On Monday evening, I was at the House of Commons to give evidence to the Commission of Inquiry into achieving best value in the procurement of construction work. I spoke mostly about the problems facing SMEs and about the difficulty many local authority clients face in procuring design services effectively.
The Commission is made up of several MPS and one peer, the Earl of Lytton, together with a number of senior figures from the construction sector, including Sir John Armitt, Jack Pringle and Alan Crane. What they are trying to find out is whether construction work is currently procured effectively, and, if it isn’t, what might be done about it.
If you appear to give evidence before a Select Committee you are given advance notice of the main questions, so you can prepare, but this kind of Commission does not follow those formal rules. So on Monday, I sat for an hour and half, together with a colleague from RICS and a colleagues from RIBA, and answered various googlies thrown at us by MPs and peers, as well as from other Commission members.
The hardest grilling, I felt, came not from the parliamentarians, who appeared to me to be genuinely and open-mindedly interested in trying to find ways of improving procurement. It came from the construction industry figures, who seemed pretty unconvinced that SMEs were disadvantaged by current procurement systems, and perhaps not terribly concerned if that was the case. Equally, both the LI and RIBA came under some pressure for arguing that, if you are procuring design services, it is difficult to make a good job of this without some client-side design expertise.
One way or another, the drive to squeeze down costs and speed up projects is on in earnest in the construction sector. The government has staked rather a lot on the general adoption of BIM across the construction professions by 2015 – they expect this to achieve a 20 per cent cost reduction as well as time savings on most public construction contracts.

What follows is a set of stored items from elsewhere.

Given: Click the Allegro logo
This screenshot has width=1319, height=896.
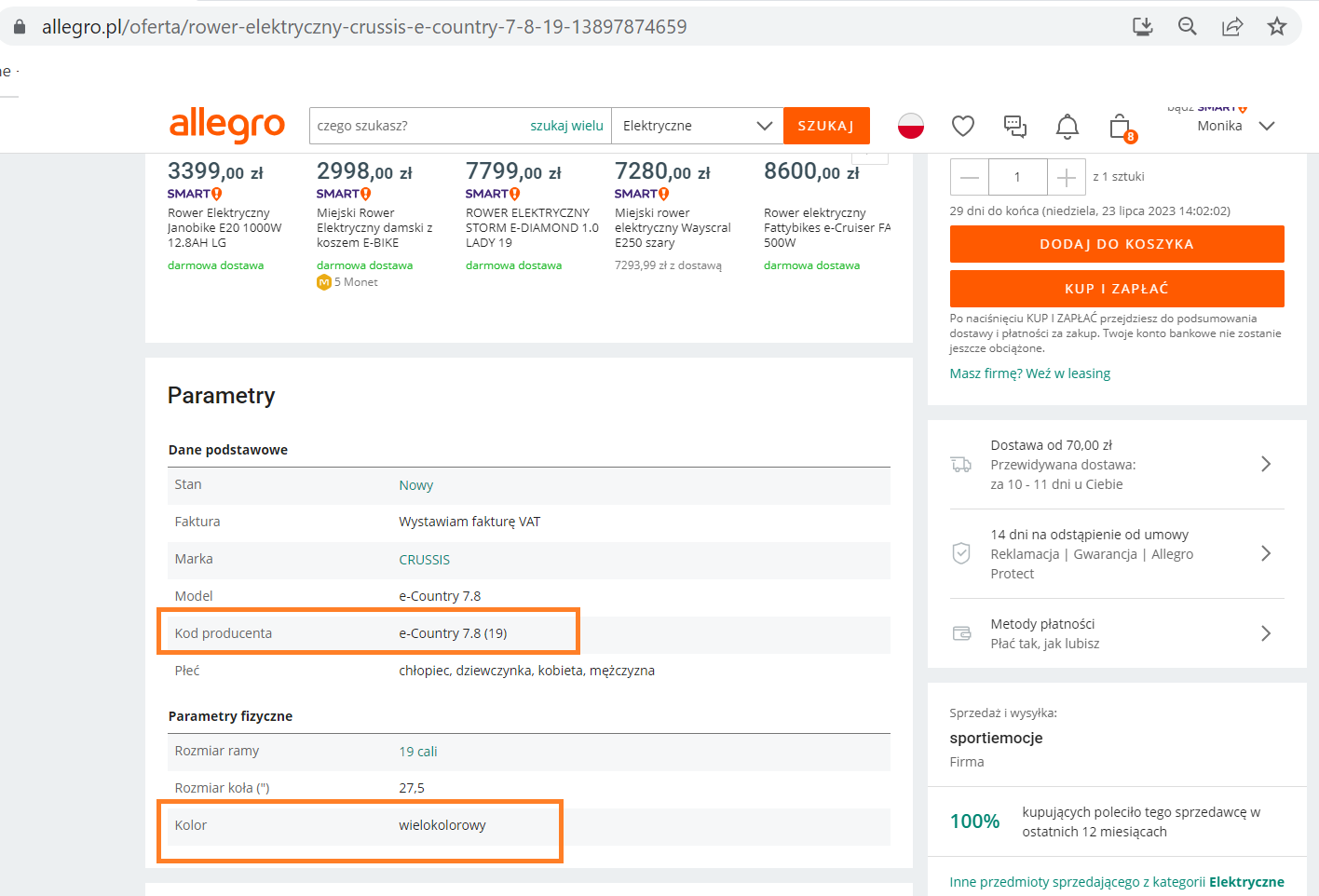Looking at the screenshot, I should [x=226, y=126].
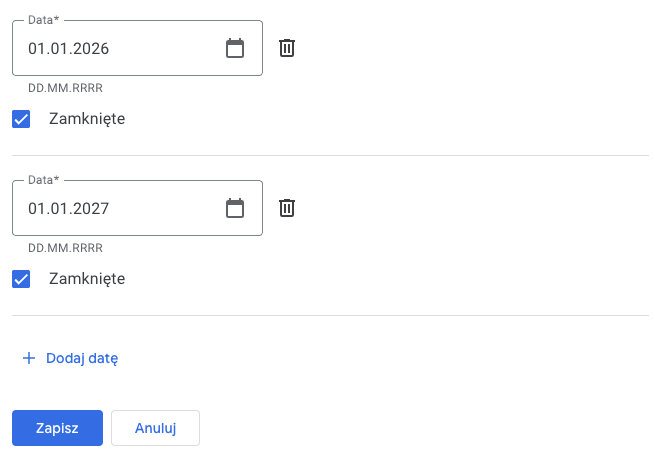The height and width of the screenshot is (464, 655).
Task: Click the divider line above Dodaj datę
Action: 330,315
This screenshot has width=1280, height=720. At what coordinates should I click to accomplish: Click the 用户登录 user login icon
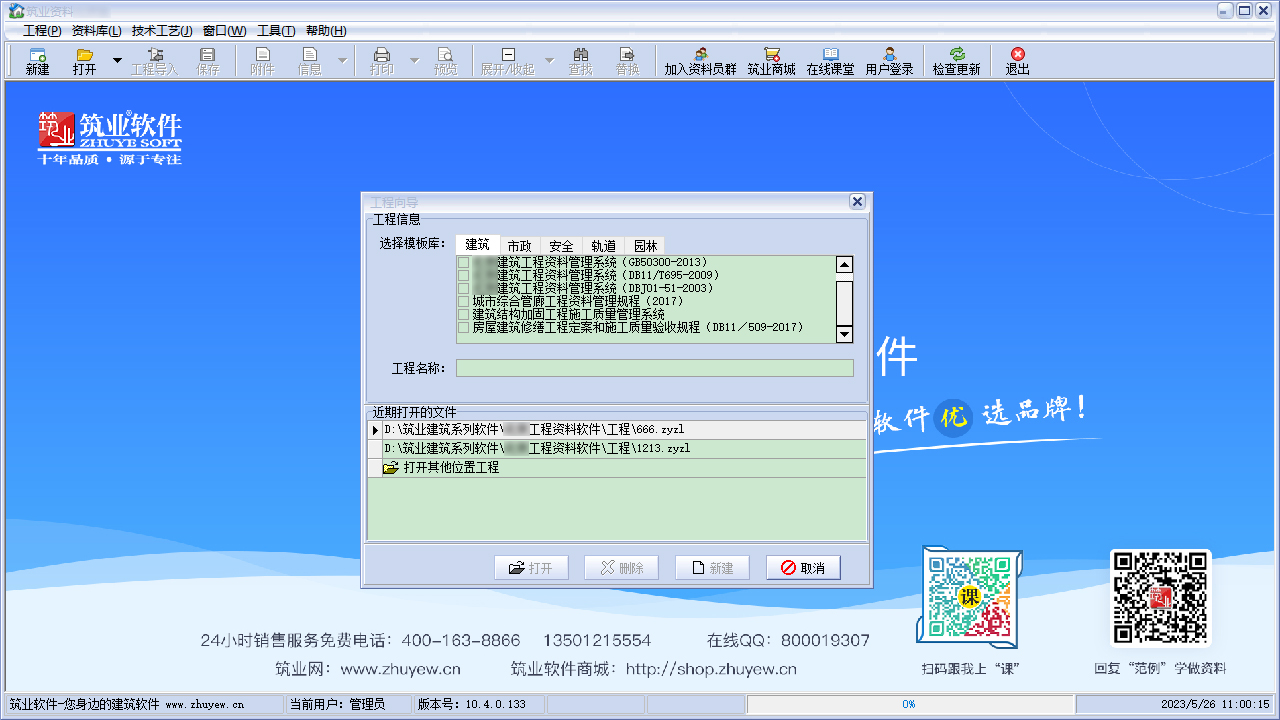pos(888,60)
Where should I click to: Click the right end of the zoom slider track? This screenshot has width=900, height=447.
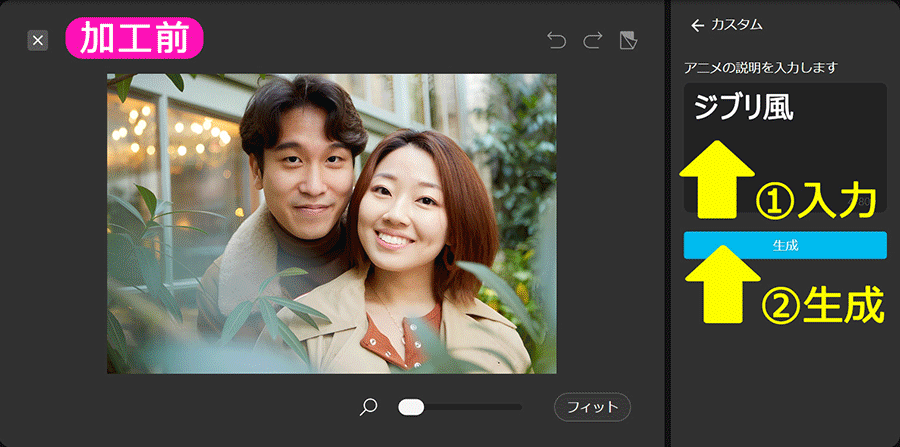tap(518, 407)
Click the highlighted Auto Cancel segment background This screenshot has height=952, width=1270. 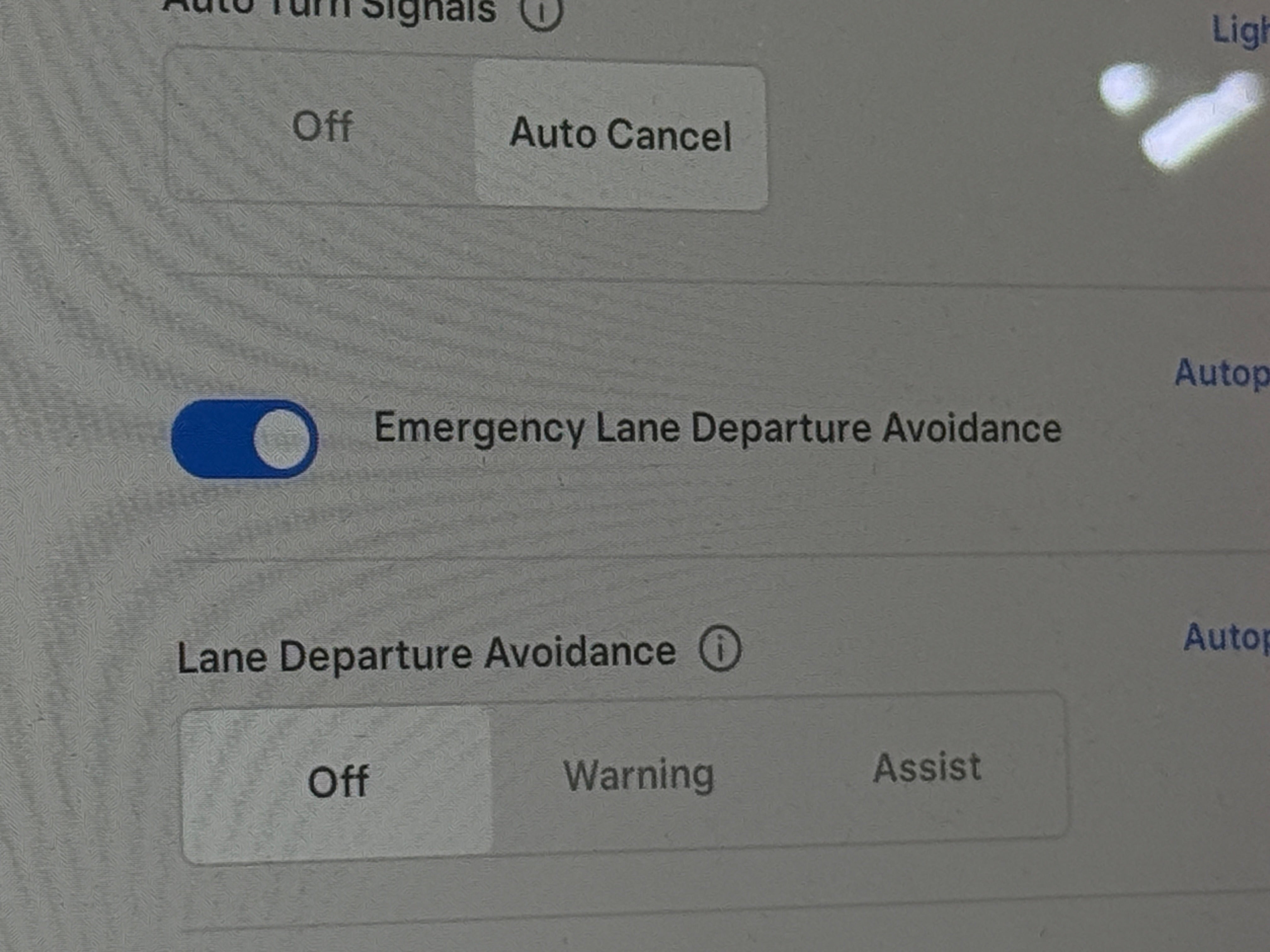coord(621,135)
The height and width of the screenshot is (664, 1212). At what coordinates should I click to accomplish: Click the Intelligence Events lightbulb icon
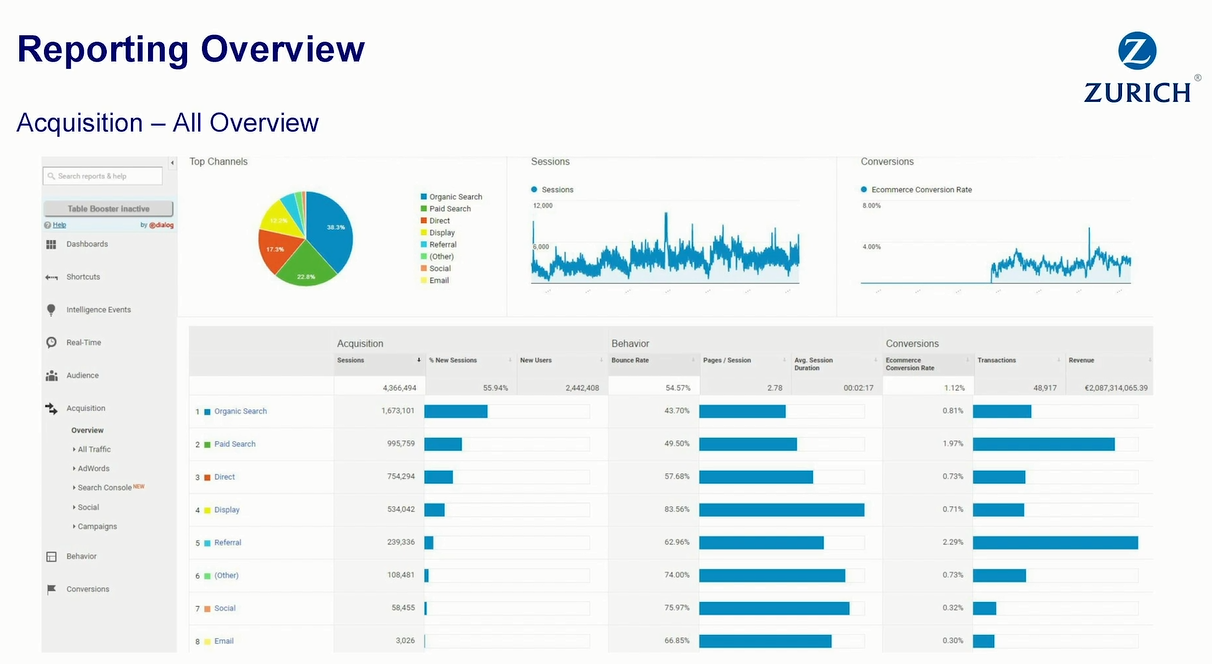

The Chief Construction Adviser has not given any indications as yet that the public sector is going to push for particular forms of contract, but the Commission showed great interest in the RICS presentation about Performance-Related Partnering (PRP) and how it had been used, apparently to great effectiveness, to build hospitals in Northern Ireland. If any members have been involved in a project which used PRP and has any war stories to tell about it, please let me know. It would be a great shame if PRP emerges as a major recommendation in the Commission’s final report if LI members have had a bad experience with it.